§ ТЕКСТ ДЛЯ ЧТЕНИЯ:
Дмитрий Черняков объединил две оперы Кристофа Виллибальда Глюка: «Ифигению в Авлиде» и «Ифигению в Тавриде». Первая часть спектакля — предчувствие войны, вторая — ее последствия.
Идея совместить две «Ифигении»[1] сколь очевидна, столь и гениальна. Между созданием опер прошло пять лет: премьера «Ифигении в Авлиде» состоялась в 1774 году, «Ифигении в Тавриде» в 1779-ом. Оба произведения написаны композитором для Парижа (язык либретто французский). В столицу Франции Глюк (1714 — 1787) переезжает из Вены в семидесятые, там он добивается, уже в весьма зрелом возрасте, всеевропейского признания. «Ифигении» — кульминация оперной реформы Глюка. Суть ее[2] заключалась в естественном синтезировании музыки, драмы и поэзии. Также композитор стремился очистить музыкальный язык от барочной вычурности. Но что, наверное, самое важное — Глюк превратил оперный спектакль, нередко представлявший собой в те времена набор виртуозных вокальных номеров (этакий «концерт в костюмах»), в связное и логичное действо. Черняков же, как мало кто из современных режиссеров, умеет сделать из оперы достоверную и психологически проработанную человеческую историю. «Сотрудничество» российского постановщика с Глюком получилось чрезвычайно плодотворным.
«Начальны звуки» «Ифигении в Авлиде» скорбны и горестны. Даже последующее мажорное оживление не перебивает предвкушения трагедии. Оркестр Le Concert d’Astrée под управлением Эммануэль Аим (блестящий специалист в области аутентичного исполнительства) ведет партию с благородством и умом: ни одного случайного темпа или непродуманного штриха, все выверено до миллиметра. Интересная дирижерская находка: Аим чуть «обарочивает» Глюка, она словно прошивает звуковую материю «Ифигении в Авлиде» отголосками стиля первой половины XVIII века[3].

§ ИСХОДНЫЕ ЗАПИСИ:
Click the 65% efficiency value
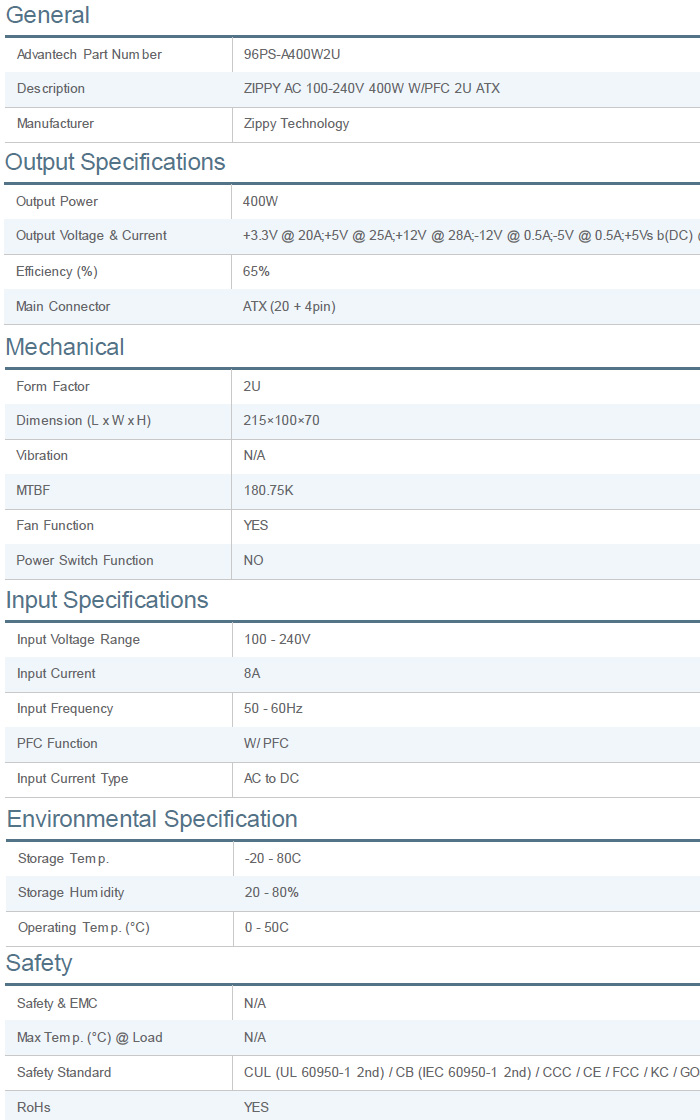[x=256, y=272]
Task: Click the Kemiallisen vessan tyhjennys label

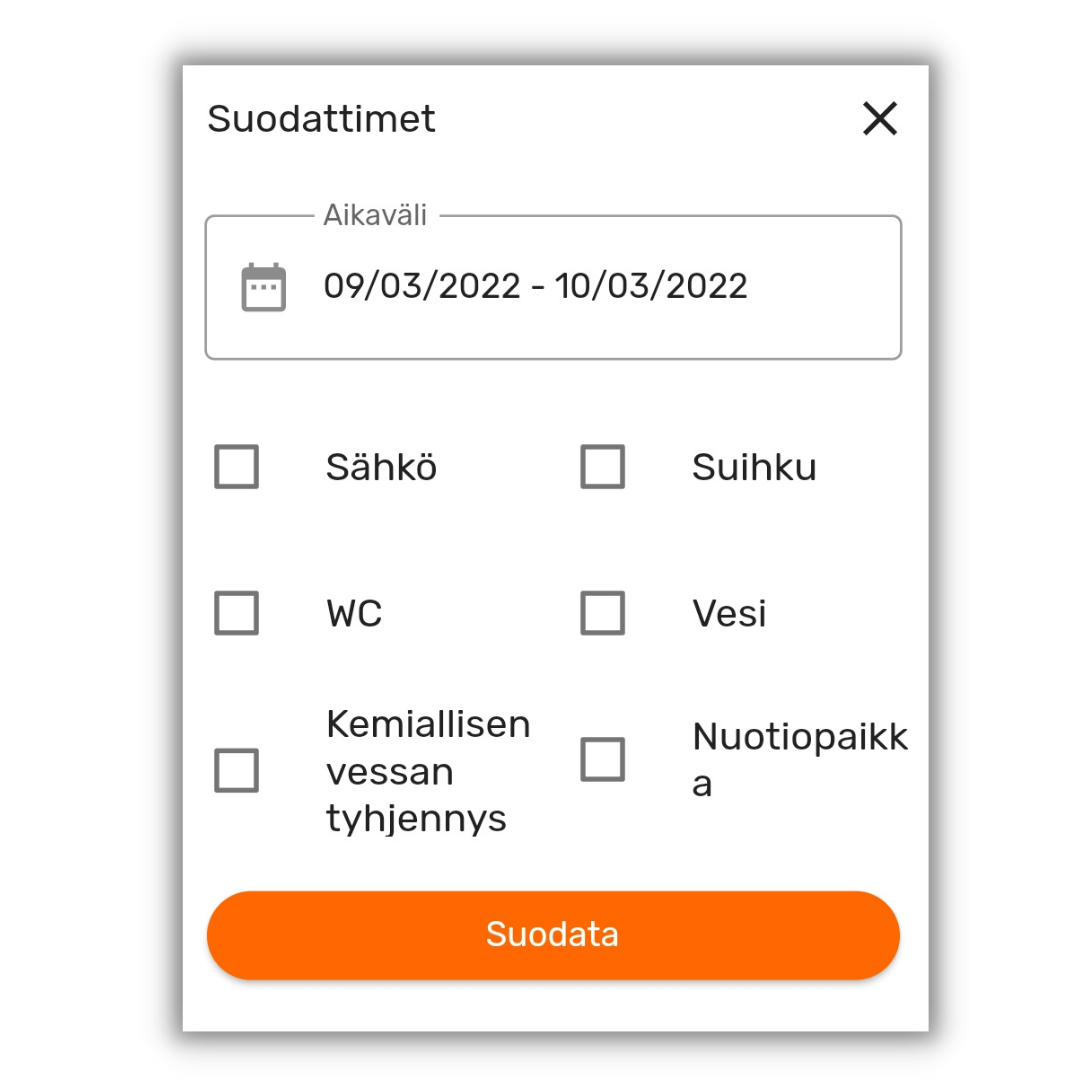Action: [427, 771]
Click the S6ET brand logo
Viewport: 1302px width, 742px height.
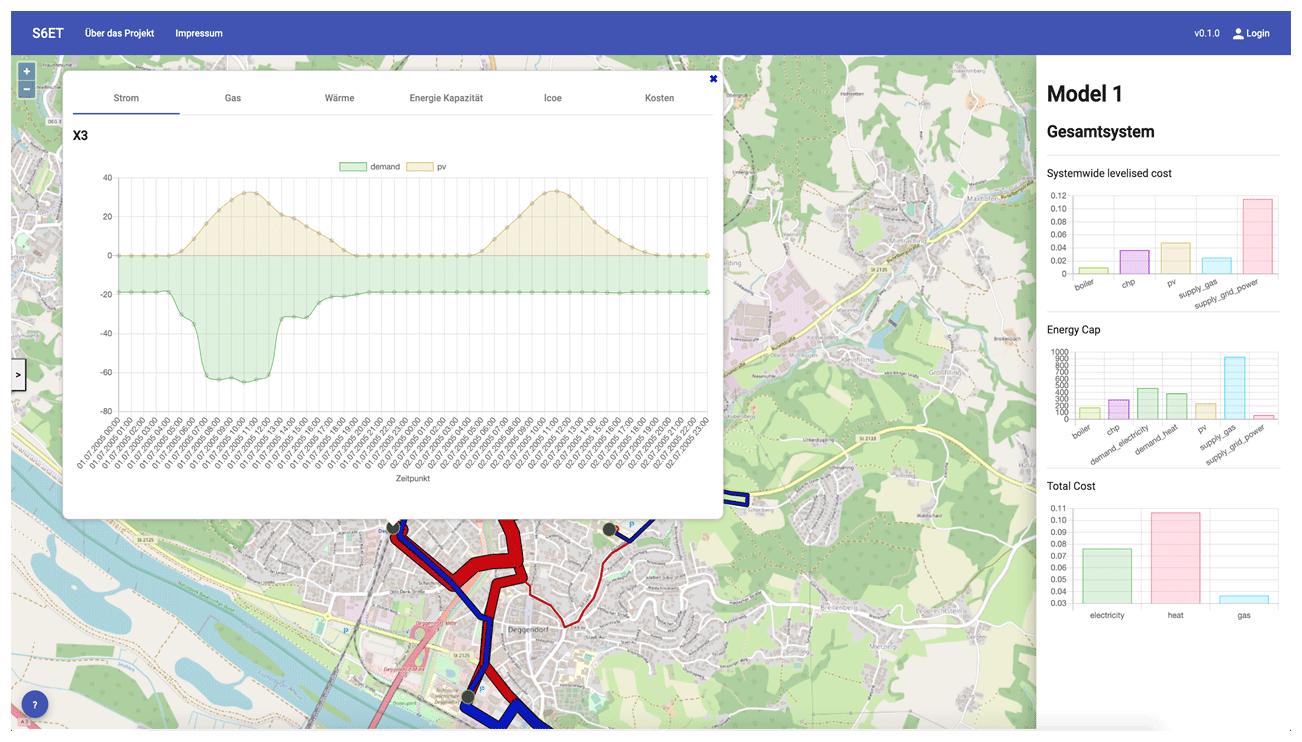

§ ЗАДАНИЯ:
• 1. Объясните по тексту о двух «Ифигениях», почему совместная работа Чернякова с Глюком оказалась плодотворной. Уложитесь в одно–три предложения.
• 2. Выпишите из записей все строки, где встречается слово «Click».

§ ОТВЕТЫ:
• 1. Глюк превратил оперный спектакль, который тогда нередко был набором виртуозных вокальных номеров, в связное и логичное действо. Черняков же, как мало кто из современных режиссеров, умеет сделать из оперы достоверную и психологически проработанную человеческую историю.

• 2.
Click the 65% efficiency value
Task: Click the Kemiallisen vessan tyhjennys label
Click the S6ET brand logo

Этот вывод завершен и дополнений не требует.